- TASK INPUTS:
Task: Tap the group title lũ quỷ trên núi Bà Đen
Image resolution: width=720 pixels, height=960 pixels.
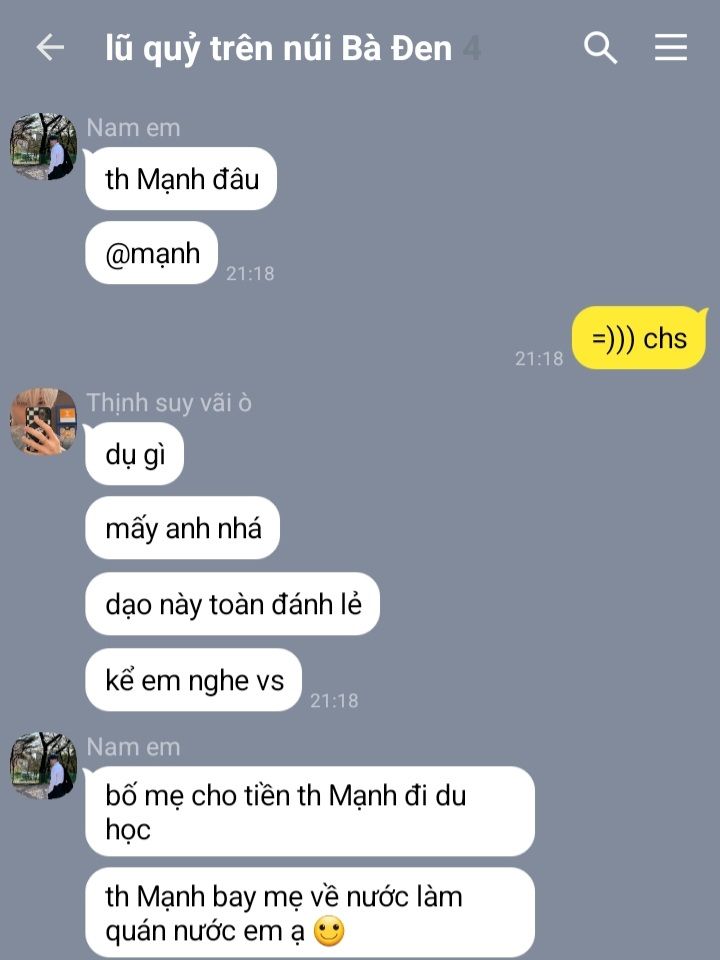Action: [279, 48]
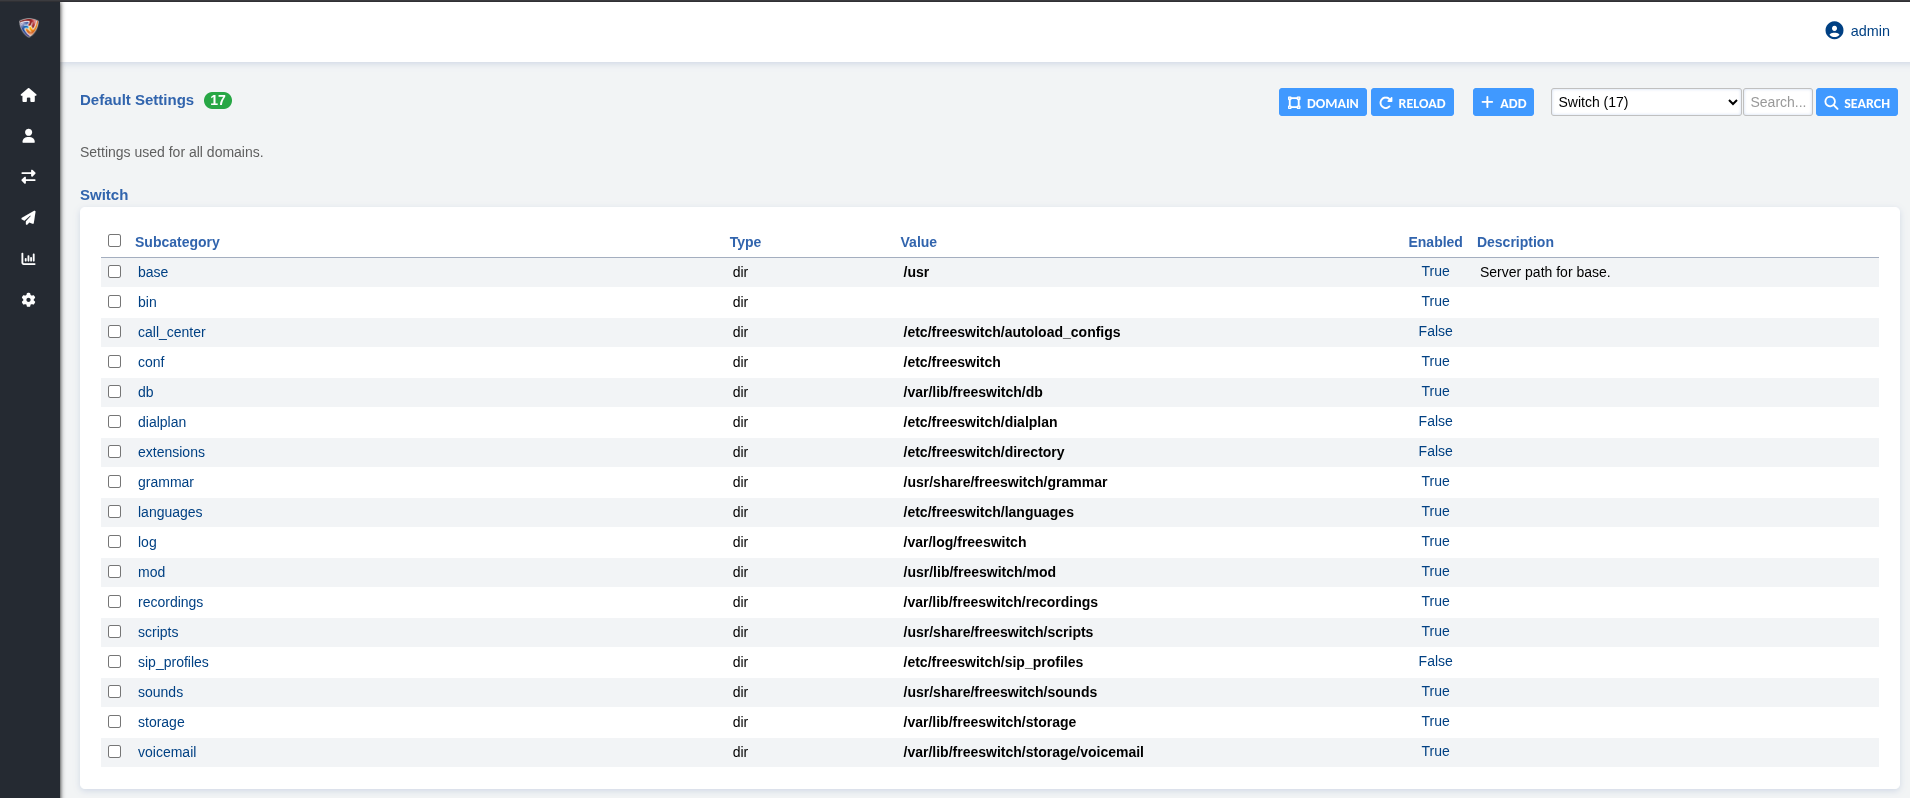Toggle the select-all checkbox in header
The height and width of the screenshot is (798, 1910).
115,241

==

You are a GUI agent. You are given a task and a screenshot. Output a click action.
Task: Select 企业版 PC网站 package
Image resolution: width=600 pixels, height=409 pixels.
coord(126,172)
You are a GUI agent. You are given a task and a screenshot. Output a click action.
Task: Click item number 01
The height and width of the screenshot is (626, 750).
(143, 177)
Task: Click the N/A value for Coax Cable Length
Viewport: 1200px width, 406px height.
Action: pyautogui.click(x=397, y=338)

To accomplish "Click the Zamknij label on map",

- ACTION ITEM: All lines in the data above from the one with "Task: Select 企业版 PC网站 package" through the one with "the Zamknij label" must be repeated exactly, and no others.

- WRITTEN RESPONSE:
Task: Select 企业版 PC网站 package
Image resolution: width=600 pixels, height=409 pixels.
coord(126,172)
You are a GUI agent. You are given a task and a screenshot. Output a click action.
Task: Click item number 01
The height and width of the screenshot is (626, 750).
(143, 177)
Task: Click the N/A value for Coax Cable Length
Viewport: 1200px width, 406px height.
Action: pyautogui.click(x=397, y=338)

To accomplish "Click the Zamknij label on map",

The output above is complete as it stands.